Copy out the rows word for word, from the line that contains "Given: Enable the 时间 checkbox" through the line that contains "The image size is (930, 1241). pos(727,392)", with both of those lines included.

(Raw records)
————————

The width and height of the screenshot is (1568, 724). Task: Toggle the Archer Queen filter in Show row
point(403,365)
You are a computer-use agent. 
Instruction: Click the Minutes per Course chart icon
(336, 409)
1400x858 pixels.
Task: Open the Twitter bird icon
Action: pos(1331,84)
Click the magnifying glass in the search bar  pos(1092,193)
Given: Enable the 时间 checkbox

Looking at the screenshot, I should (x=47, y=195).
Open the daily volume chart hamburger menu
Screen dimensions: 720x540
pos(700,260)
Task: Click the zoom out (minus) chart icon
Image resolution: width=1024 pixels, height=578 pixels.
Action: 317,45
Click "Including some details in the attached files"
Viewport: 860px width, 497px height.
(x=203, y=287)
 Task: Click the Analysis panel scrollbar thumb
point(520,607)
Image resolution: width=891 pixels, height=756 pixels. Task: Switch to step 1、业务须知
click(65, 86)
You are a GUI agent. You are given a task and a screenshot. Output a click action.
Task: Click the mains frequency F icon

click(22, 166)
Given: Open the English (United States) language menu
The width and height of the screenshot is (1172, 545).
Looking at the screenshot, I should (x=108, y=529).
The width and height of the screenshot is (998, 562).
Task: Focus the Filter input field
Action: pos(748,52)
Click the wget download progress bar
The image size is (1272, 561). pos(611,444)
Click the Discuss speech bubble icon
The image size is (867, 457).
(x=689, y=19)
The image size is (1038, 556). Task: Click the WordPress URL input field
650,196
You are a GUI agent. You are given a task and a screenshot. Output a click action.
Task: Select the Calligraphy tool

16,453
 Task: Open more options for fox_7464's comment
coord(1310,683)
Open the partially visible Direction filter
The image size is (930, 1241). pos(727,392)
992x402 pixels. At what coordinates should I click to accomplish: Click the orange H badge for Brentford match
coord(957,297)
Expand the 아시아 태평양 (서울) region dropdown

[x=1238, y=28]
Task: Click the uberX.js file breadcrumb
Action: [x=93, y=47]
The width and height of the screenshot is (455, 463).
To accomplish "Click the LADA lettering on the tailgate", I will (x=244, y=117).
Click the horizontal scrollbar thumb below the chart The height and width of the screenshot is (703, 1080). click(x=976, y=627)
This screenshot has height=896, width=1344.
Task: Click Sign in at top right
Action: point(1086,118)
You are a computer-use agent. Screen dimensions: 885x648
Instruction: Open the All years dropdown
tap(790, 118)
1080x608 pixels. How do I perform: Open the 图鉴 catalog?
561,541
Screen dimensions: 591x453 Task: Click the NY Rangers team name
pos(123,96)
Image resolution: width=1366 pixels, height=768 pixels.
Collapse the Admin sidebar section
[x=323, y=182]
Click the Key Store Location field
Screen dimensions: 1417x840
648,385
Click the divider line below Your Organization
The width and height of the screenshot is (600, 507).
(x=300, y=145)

————————

**WRITTEN SOLUTION**
Given: Enable the 时间 checkbox

Looking at the screenshot, I should (x=47, y=195).
Open the daily volume chart hamburger menu
Screen dimensions: 720x540
pos(700,260)
Task: Click the zoom out (minus) chart icon
Image resolution: width=1024 pixels, height=578 pixels.
Action: 317,45
Click "Including some details in the attached files"
Viewport: 860px width, 497px height.
(x=203, y=287)
 Task: Click the Analysis panel scrollbar thumb
point(520,607)
Image resolution: width=891 pixels, height=756 pixels. Task: Switch to step 1、业务须知
click(65, 86)
You are a GUI agent. You are given a task and a screenshot. Output a click action.
Task: Click the mains frequency F icon

click(22, 166)
Given: Open the English (United States) language menu
The width and height of the screenshot is (1172, 545).
Looking at the screenshot, I should (x=108, y=529).
The width and height of the screenshot is (998, 562).
Task: Focus the Filter input field
Action: pos(748,52)
Click the wget download progress bar
The image size is (1272, 561). pos(611,444)
Click the Discuss speech bubble icon
The image size is (867, 457).
(x=689, y=19)
The image size is (1038, 556). Task: Click the WordPress URL input field
650,196
You are a GUI agent. You are given a task and a screenshot. Output a click action.
Task: Select the Calligraphy tool

16,453
 Task: Open more options for fox_7464's comment
coord(1310,683)
Open the partially visible Direction filter
The image size is (930, 1241). pos(727,392)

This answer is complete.